__REQUEST__.
Which lines of the records contain the word "width"? Copy each of them in full.

__TASK DATA__.

⟨

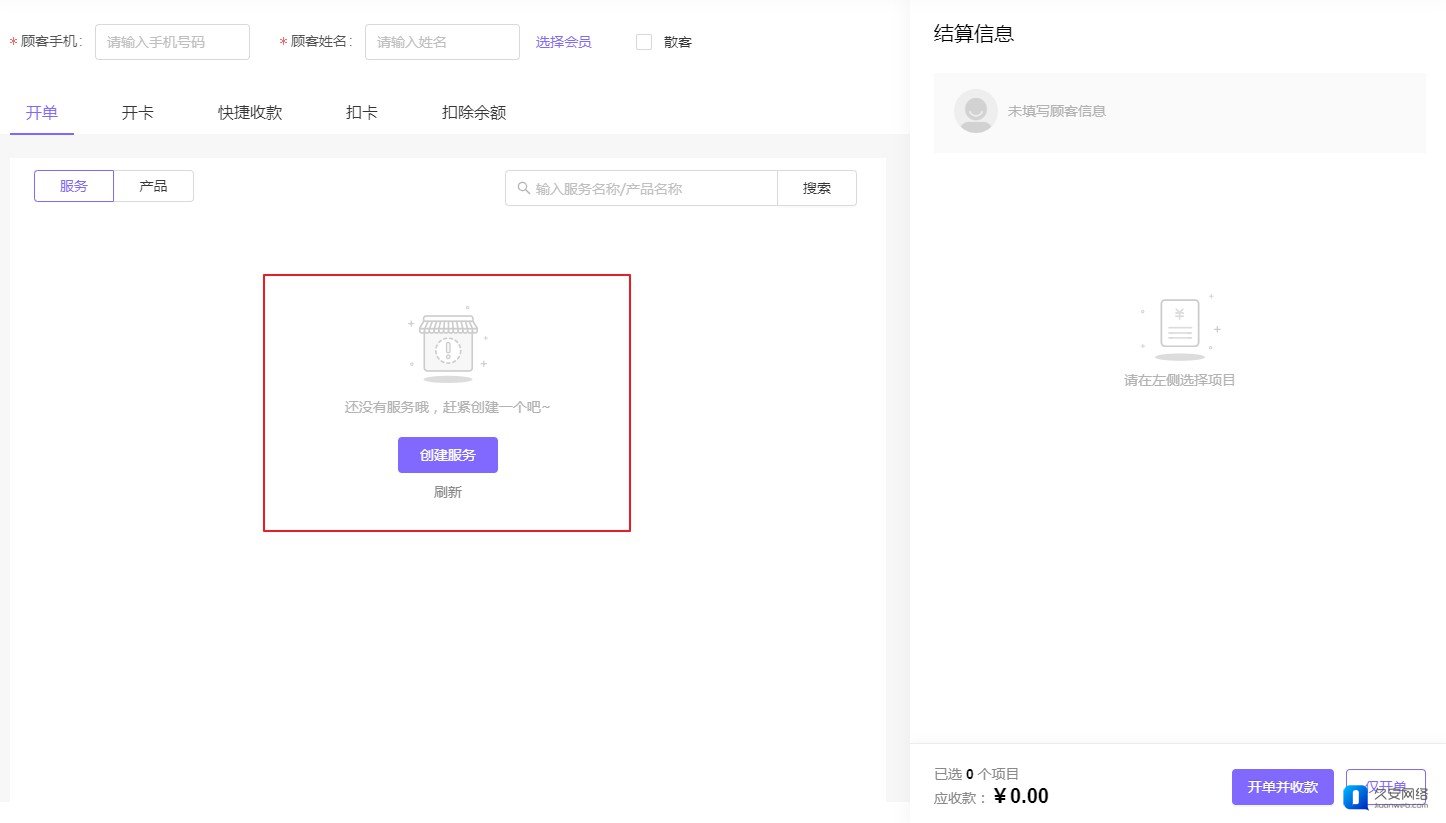
Task: Click the 选择会员 link
Action: (x=563, y=42)
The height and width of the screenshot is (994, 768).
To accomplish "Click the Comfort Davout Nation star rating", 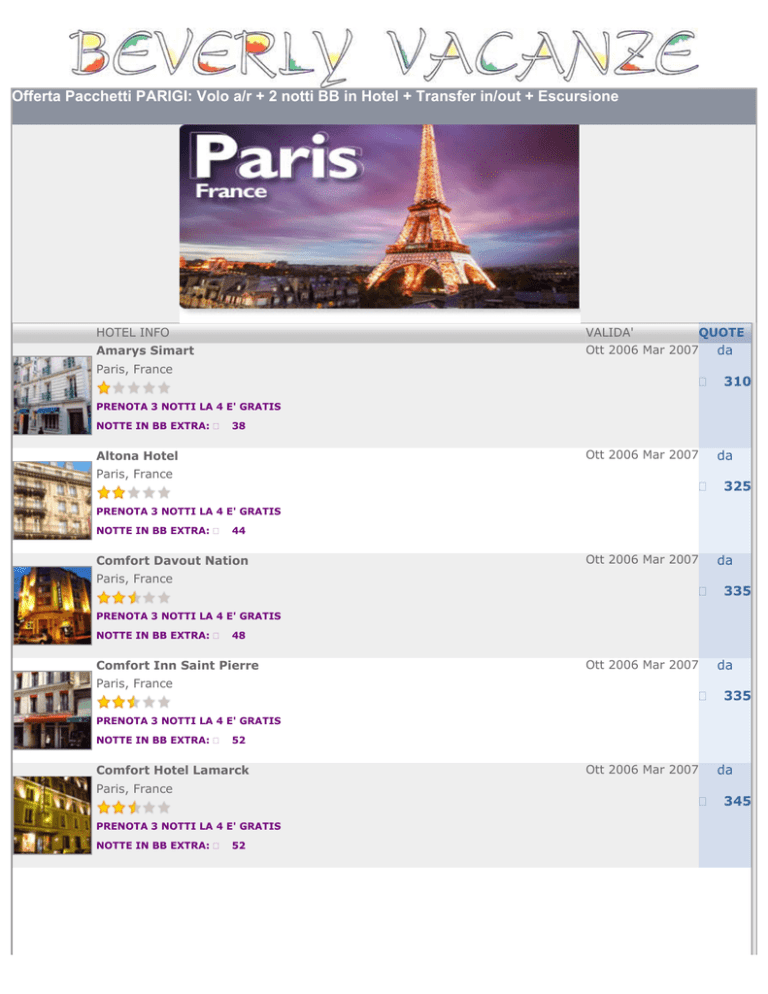I will [133, 598].
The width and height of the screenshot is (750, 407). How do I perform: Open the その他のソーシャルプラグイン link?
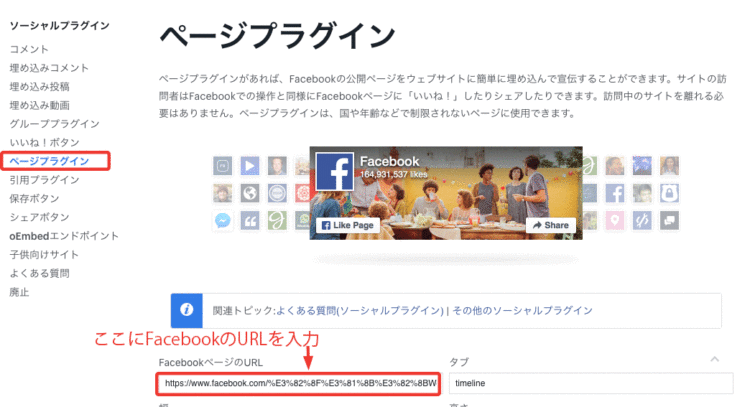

⟩

__WRITTEN RESPONSE__.
The height and width of the screenshot is (994, 768).
The width and height of the screenshot is (750, 407). How do I perform: Open the その他のソーシャルプラグイン link?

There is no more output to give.